Cardiovascular disease remains the leading cause of mortality in the developed world. Over the past decades, investigations have demonstrated that pulmonary exposure to xenobiotic particulate matter promotes and exacerbates cardiovascular disease including myocardial infarction. The impact of particulate matter on cardiovascular health has served as a backdrop concern raising questions regarding the potential exposure risks to the plethora of naturally occurring, industrial or combustion by-product, and engineered PM. Given historical trends towards increased human exposure to PM, as well as the mounting prevalence of CVD understanding the synergistic relationship between PM exposures and CVD is crucial. As a result, investigations of PM-induced mechanisms of toxicity have grown in kind. Despite this effort the putative mechanisms that underlie CVD and exposure to PM remain elusive. We set out to explore the potential mechanisms that result in cross-talk between the pulmonary and cardiovascular systems whereby exposure to various forms of PM is capable of inducing expansion of cardiac ischemia-reperfusion (I/R) injury. These mechanisms include mitochondrial dysfunction, alterations in vascular reactivity, and increased sensitivity to cytokine mediated inflammation. Following exposure to silver nanoparticles (AgNP) or multiwalled carbon nanotubes (MWCNT) we observed expansion of cardiac ischemia reperfusion injury, increased mitochondrial sensitivity to Ca++ leading to mitochondrial transition, elevations in circulating cytokines, including IL-6, independent of gross pulmonary injury, as well as coronary vascular dysfunction. Furthermore, we uncovered a relationship between PM exposures and up-regulation of IL-6 trans-signaling.
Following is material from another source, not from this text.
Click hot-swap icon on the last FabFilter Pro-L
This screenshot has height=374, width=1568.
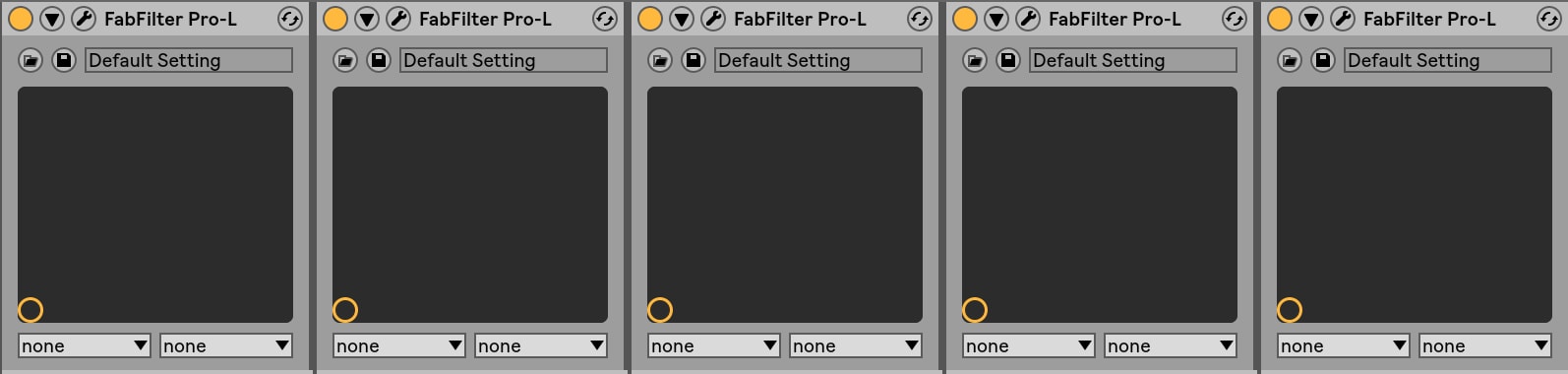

The link between PM, cardiac I/R injury and IL-6 trans-signaling led to investigation of the potential role for IL-6 and its trans-signaling mechanism in the setting of acute myocardial infarction. We conclude that exposure to PM primes organ systems to over-respond to a secondary insult i.e. cardiac I/R injury, however the mechanisms that drive this response remain elusive.